En cuanto al contenido, cabe avisar que la crudeza va en aumento a medida que suceden los años y ninguno de los tres se dobla, se rinde. Ni siquiera cuando llevan meses sin escuchar su propia voz. No hay deje de autocompasión por mucho que relaten cómo se les faltaba a la dignidad, cómo se les acribillaba y deshumanizaba. Sorprende descubrir que el relato cabalga sobre el oído, órgano que se afina durante la prisión, pues es el que mejor se adapta para ayudar a construir el mundo, lo que sucede al otro lado de la puerta, que es a lo que se reduce el mundo del prisionero. Allí es donde habitan quienes les torturan “hasta la licuefacción lenta” y se admiran unos a otros por ello. De ese calado es la moral de los militares que les encierran.
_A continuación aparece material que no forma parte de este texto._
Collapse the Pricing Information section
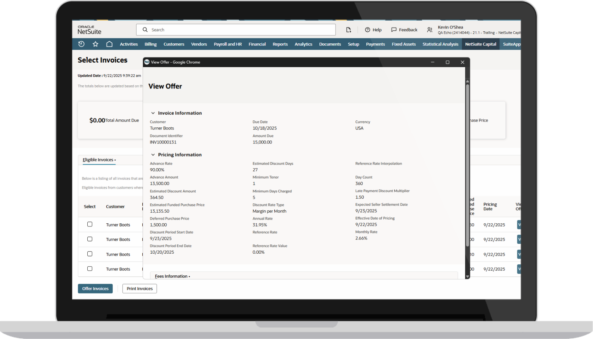(153, 155)
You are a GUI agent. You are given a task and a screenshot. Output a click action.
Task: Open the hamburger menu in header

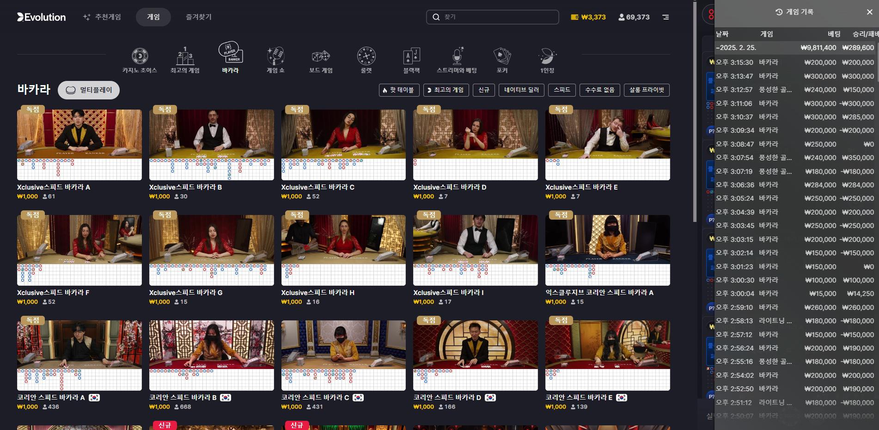[665, 17]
Los rasgos de humanidad en algún soldado o en un alto cargo son muy escasos y tan raras que saben que no deben agarrarse a ellos para crearse ningún tipo de ilusión. Las esposas y la capucha son la norma, el cigarrillo la excepción. De tal forma que estaban dispuestos a soportar una tanda de “piñazos” con tal de poder mear, cagar y tomar agua.
En algún momento, confiesan que los niños son lo peor del encarcelamiento por varias razones. Se daba el caso de torturas de padres frente a sus hijos, por ejemplo, pero también los militares de alto rango que llevaban a los críos a la prisión para que vejaran a insultos a los presos. De hecho, uno de los peores síntomas de la falta de libertad, confiesan, es no haber visto apenas a un niño y lo que les sorprendió el mundo cuando, al salir, descubrieron un parque lleno de críos jugando. La palabra clave, más fácil de decir que de sostener como actitud, es dignidad. Mauricio, por ejemplo, para no venirse abajo pensaba en su padre o sus hermanos, fallecidos en Auschwitz, durante los nueve meses que les instalaron en un “banquito destartalado contra el muro frontero a la puerta y teníamos que permanecer sentados todo el tiempo con las narices pegadas contra la pared”, con las manos atrás, atadas con alambre, incomunicados, soportando un cinismo disciplinado. Confiesan que llegan a vivir en un mundo sin color, en un proceso mental que lleva hacia el desequilibrio, sintiendo que les crece la agresividad, con sueños malditos que suceden en blanco y negro. La única fuga que les es permitida es la fantasía, el refugio de los locos, mientras se comen los bichitos que viven en la humedad. No exploramos más. Mejor dejar que el lector termine de descubrir por sí solo este demoledor relato de supervivencia, en el que se demuestra que sobrevivir es mantener la dignidad a flote.